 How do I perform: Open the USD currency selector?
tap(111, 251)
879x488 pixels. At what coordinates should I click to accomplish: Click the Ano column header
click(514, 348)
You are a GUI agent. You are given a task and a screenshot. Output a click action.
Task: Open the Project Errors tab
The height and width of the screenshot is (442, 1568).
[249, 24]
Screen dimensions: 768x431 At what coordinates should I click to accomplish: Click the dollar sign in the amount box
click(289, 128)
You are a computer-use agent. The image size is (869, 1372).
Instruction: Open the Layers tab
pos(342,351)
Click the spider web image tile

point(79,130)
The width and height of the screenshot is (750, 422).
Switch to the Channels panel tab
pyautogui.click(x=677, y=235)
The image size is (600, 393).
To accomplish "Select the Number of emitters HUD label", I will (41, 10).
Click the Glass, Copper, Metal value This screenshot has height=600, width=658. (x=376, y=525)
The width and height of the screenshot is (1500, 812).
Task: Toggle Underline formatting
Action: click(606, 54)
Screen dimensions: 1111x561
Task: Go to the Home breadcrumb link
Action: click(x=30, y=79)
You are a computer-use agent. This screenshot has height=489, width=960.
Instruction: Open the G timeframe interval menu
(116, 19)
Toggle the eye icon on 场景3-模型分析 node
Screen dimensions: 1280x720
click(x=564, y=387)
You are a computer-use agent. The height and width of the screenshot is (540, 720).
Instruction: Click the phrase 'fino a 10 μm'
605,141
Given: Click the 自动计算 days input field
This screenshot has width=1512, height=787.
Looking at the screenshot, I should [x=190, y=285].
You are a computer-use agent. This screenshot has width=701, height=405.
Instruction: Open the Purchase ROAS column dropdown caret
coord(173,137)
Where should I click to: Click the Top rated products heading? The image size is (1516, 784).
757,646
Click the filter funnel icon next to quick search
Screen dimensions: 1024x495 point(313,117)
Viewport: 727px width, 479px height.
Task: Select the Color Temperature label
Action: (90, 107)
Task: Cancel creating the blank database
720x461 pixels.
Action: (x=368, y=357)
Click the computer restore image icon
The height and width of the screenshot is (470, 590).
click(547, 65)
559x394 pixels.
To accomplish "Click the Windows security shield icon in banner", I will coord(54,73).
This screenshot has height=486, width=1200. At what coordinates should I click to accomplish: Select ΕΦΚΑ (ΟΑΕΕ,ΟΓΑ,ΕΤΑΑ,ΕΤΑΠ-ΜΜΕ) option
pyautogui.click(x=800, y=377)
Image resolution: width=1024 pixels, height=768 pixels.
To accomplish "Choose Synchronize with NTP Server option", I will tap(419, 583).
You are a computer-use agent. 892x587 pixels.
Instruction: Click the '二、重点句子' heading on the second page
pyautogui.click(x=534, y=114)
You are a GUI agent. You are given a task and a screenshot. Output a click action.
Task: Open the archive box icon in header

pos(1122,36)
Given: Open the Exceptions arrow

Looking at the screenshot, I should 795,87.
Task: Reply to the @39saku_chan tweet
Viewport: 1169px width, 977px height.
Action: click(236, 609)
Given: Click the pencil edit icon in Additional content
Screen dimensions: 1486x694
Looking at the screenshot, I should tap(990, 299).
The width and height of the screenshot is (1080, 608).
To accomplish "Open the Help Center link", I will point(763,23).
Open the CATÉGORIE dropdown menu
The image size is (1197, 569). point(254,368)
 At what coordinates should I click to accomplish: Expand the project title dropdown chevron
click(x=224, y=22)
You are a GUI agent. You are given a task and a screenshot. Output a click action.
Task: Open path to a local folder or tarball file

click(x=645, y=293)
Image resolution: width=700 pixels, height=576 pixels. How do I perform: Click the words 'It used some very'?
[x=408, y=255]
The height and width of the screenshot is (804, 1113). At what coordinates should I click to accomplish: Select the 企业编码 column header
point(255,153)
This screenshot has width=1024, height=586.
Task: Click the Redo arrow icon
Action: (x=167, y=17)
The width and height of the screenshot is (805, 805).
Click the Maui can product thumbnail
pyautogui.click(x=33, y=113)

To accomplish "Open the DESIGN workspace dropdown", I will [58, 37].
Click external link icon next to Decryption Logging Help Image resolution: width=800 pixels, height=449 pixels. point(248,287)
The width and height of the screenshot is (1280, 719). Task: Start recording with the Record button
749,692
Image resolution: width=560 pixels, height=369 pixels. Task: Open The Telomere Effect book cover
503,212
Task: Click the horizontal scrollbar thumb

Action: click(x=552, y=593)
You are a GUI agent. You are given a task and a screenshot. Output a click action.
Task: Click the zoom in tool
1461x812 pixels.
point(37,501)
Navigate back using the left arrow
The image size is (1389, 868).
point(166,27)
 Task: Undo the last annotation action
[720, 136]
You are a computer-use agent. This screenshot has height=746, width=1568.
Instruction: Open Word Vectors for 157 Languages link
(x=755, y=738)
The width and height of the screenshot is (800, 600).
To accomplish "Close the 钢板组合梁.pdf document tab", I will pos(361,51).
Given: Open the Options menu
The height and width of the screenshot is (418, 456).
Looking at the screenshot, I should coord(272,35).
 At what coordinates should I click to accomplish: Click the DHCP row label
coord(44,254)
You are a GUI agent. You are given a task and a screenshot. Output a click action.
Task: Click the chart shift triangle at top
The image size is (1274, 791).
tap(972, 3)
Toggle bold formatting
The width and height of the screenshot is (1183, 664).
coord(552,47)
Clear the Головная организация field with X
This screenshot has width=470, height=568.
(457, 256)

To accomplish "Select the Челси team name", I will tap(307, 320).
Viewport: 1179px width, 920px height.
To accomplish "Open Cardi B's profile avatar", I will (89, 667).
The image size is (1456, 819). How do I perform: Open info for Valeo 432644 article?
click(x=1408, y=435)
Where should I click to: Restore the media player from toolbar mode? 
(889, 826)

━━━━

* ACTIVITY *
All of the material must be written out again exactly.

* SOLUTION *
 How do I perform: Open the USD currency selector?
tap(111, 251)
879x488 pixels. At what coordinates should I click to accomplish: Click the Ano column header
click(514, 348)
You are a GUI agent. You are given a task and a screenshot. Output a click action.
Task: Open the Project Errors tab
The height and width of the screenshot is (442, 1568).
[249, 24]
Screen dimensions: 768x431 At what coordinates should I click to accomplish: Click the dollar sign in the amount box
click(289, 128)
You are a computer-use agent. The image size is (869, 1372).
Instruction: Open the Layers tab
pos(342,351)
Click the spider web image tile

point(79,130)
The width and height of the screenshot is (750, 422).
Switch to the Channels panel tab
pyautogui.click(x=677, y=235)
The image size is (600, 393).
To accomplish "Select the Number of emitters HUD label", I will (41, 10).
Click the Glass, Copper, Metal value This screenshot has height=600, width=658. (x=376, y=525)
The width and height of the screenshot is (1500, 812).
Task: Toggle Underline formatting
Action: click(606, 54)
Screen dimensions: 1111x561
Task: Go to the Home breadcrumb link
Action: click(x=30, y=79)
You are a computer-use agent. This screenshot has height=489, width=960.
Instruction: Open the G timeframe interval menu
(116, 19)
Toggle the eye icon on 场景3-模型分析 node
Screen dimensions: 1280x720
click(x=564, y=387)
You are a computer-use agent. The height and width of the screenshot is (540, 720).
Instruction: Click the phrase 'fino a 10 μm'
605,141
Given: Click the 自动计算 days input field
This screenshot has width=1512, height=787.
Looking at the screenshot, I should [x=190, y=285].
You are a computer-use agent. This screenshot has width=701, height=405.
Instruction: Open the Purchase ROAS column dropdown caret
coord(173,137)
Where should I click to: Click the Top rated products heading? The image size is (1516, 784).
757,646
Click the filter funnel icon next to quick search
Screen dimensions: 1024x495 point(313,117)
Viewport: 727px width, 479px height.
Task: Select the Color Temperature label
Action: (90, 107)
Task: Cancel creating the blank database
720x461 pixels.
Action: (x=368, y=357)
Click the computer restore image icon
The height and width of the screenshot is (470, 590).
click(547, 65)
559x394 pixels.
To accomplish "Click the Windows security shield icon in banner", I will coord(54,73).
This screenshot has height=486, width=1200. At what coordinates should I click to accomplish: Select ΕΦΚΑ (ΟΑΕΕ,ΟΓΑ,ΕΤΑΑ,ΕΤΑΠ-ΜΜΕ) option
pyautogui.click(x=800, y=377)
Image resolution: width=1024 pixels, height=768 pixels.
To accomplish "Choose Synchronize with NTP Server option", I will tap(419, 583).
You are a computer-use agent. 892x587 pixels.
Instruction: Click the '二、重点句子' heading on the second page
pyautogui.click(x=534, y=114)
You are a GUI agent. You are given a task and a screenshot. Output a click action.
Task: Open the archive box icon in header

pos(1122,36)
Given: Open the Exceptions arrow

Looking at the screenshot, I should 795,87.
Task: Reply to the @39saku_chan tweet
Viewport: 1169px width, 977px height.
Action: click(236, 609)
Given: Click the pencil edit icon in Additional content
Screen dimensions: 1486x694
Looking at the screenshot, I should tap(990, 299).
The width and height of the screenshot is (1080, 608).
To accomplish "Open the Help Center link", I will point(763,23).
Open the CATÉGORIE dropdown menu
The image size is (1197, 569). point(254,368)
 At what coordinates should I click to accomplish: Expand the project title dropdown chevron
click(x=224, y=22)
You are a GUI agent. You are given a task and a screenshot. Output a click action.
Task: Open path to a local folder or tarball file

click(x=645, y=293)
Image resolution: width=700 pixels, height=576 pixels. How do I perform: Click the words 'It used some very'?
[x=408, y=255]
The height and width of the screenshot is (804, 1113). At what coordinates should I click to accomplish: Select the 企业编码 column header
point(255,153)
This screenshot has width=1024, height=586.
Task: Click the Redo arrow icon
Action: (x=167, y=17)
The width and height of the screenshot is (805, 805).
Click the Maui can product thumbnail
pyautogui.click(x=33, y=113)

To accomplish "Open the DESIGN workspace dropdown", I will [58, 37].
Click external link icon next to Decryption Logging Help Image resolution: width=800 pixels, height=449 pixels. point(248,287)
The width and height of the screenshot is (1280, 719). Task: Start recording with the Record button
749,692
Image resolution: width=560 pixels, height=369 pixels. Task: Open The Telomere Effect book cover
503,212
Task: Click the horizontal scrollbar thumb

Action: click(x=552, y=593)
You are a GUI agent. You are given a task and a screenshot. Output a click action.
Task: Click the zoom in tool
1461x812 pixels.
point(37,501)
Navigate back using the left arrow
The image size is (1389, 868).
point(166,27)
 Task: Undo the last annotation action
[720, 136]
You are a computer-use agent. This screenshot has height=746, width=1568.
Instruction: Open Word Vectors for 157 Languages link
(x=755, y=738)
The width and height of the screenshot is (800, 600).
To accomplish "Close the 钢板组合梁.pdf document tab", I will pos(361,51).
Given: Open the Options menu
The height and width of the screenshot is (418, 456).
Looking at the screenshot, I should coord(272,35).
 At what coordinates should I click to accomplish: Click the DHCP row label
coord(44,254)
You are a GUI agent. You are given a task and a screenshot. Output a click action.
Task: Click the chart shift triangle at top
The image size is (1274, 791).
tap(972, 3)
Toggle bold formatting
The width and height of the screenshot is (1183, 664).
coord(552,47)
Clear the Головная организация field with X
This screenshot has width=470, height=568.
(457, 256)

To accomplish "Select the Челси team name", I will tap(307, 320).
Viewport: 1179px width, 920px height.
To accomplish "Open Cardi B's profile avatar", I will (89, 667).
The image size is (1456, 819). How do I perform: Open info for Valeo 432644 article?
click(x=1408, y=435)
Where should I click to: Restore the media player from toolbar mode? 
(889, 826)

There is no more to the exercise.